Here is a snippet of the file /proc/self/smaps:
00af8000-00b14000 r-xp 00000000 fd:00 16417 /lib/ld-2.8.so
Size: 112 kB
Rss: 88 kB
Pss: 1 kB
Shared_Clean: 88 kB
Shared_Dirty: 0 kB
Private_Clean: 0 kB
Private_Dirty: 0 kB
Referenced: 88 kB
Swap: 0 kB
00b14000-00b15000 r--p 0001c000 fd:00 16417 /lib/ld-2.8.so
Size: 4 kB
Rss: 4 kB
Pss: 4 kB
Shared_Clean: 0 kB
Shared_Dirty: 0 kB
Private_Clean: 0 kB
Private_Dirty: 4 kB
Referenced: 4 kB
Swap: 0 kB
It shows that this process (self) is linked to /lib/ld-2.8.so and two (of the many) byte ranges mapped into memory.
The first range of 88kb (22 4kb pages) is shared and clean, that is it has not been written to. This is probably code.
The second range of 4kb (a single page) is not shared and it is dirty -- the process has written to it since it was memory mapped from the file on disk.

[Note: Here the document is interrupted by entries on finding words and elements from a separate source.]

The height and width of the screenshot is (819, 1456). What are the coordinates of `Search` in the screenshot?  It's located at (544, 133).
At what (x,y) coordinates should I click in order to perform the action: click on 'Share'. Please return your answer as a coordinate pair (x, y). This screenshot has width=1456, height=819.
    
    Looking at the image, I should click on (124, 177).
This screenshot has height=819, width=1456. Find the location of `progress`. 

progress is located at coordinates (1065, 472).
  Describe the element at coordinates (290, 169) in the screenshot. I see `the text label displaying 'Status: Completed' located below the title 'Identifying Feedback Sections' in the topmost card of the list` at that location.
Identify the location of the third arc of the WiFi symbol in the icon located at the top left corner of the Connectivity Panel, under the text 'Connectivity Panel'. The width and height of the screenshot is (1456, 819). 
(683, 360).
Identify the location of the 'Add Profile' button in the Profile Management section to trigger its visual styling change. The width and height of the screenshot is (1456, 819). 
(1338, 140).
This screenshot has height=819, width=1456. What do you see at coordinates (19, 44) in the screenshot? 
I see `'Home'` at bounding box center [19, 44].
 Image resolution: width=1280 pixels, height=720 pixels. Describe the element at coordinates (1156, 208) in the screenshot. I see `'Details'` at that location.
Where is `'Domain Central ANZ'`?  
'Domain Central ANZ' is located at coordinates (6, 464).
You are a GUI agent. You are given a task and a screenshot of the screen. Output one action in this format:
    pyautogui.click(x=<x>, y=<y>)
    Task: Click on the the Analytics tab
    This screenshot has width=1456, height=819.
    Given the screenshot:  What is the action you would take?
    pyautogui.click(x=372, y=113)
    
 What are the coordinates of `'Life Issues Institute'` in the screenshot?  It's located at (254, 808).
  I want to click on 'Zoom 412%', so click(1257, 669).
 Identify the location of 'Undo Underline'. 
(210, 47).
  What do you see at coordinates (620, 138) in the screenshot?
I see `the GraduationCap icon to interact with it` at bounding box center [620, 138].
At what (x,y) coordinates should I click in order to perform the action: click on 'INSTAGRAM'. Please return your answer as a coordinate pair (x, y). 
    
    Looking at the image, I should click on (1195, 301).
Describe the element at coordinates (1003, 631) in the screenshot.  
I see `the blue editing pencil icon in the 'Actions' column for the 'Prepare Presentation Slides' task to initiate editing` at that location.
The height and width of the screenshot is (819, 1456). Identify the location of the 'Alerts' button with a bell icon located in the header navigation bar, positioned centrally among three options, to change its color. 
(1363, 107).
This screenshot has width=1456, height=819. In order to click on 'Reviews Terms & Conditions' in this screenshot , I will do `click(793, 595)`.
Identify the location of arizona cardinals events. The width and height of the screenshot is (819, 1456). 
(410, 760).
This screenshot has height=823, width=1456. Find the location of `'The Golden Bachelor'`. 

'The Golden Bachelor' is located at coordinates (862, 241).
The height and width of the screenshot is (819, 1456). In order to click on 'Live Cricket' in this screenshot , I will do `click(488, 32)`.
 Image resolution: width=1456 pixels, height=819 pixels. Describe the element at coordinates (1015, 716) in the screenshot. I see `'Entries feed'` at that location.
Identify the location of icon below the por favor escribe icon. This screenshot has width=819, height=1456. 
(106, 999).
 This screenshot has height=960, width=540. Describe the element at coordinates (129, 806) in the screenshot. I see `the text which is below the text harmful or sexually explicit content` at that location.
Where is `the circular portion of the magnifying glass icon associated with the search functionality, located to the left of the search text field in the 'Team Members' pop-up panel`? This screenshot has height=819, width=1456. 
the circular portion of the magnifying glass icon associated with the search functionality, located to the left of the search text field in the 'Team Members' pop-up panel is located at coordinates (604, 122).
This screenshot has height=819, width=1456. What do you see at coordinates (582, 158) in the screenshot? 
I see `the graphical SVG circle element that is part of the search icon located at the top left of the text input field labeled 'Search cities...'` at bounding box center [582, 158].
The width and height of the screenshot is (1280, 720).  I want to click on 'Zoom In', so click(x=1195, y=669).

This is probably data.
But what is in that memory?
How do you convert the memory range 00b14000-00b15000 into useful information such as the line number of the file in which a large static structure is declared?
The technique will need to take account of prelinking and address space randomization, such as from execshield, and also separate debugging symbols.
(The motivation is to identify popular libraries which also create dirty memory and to fix them, for example by by declaring structures const).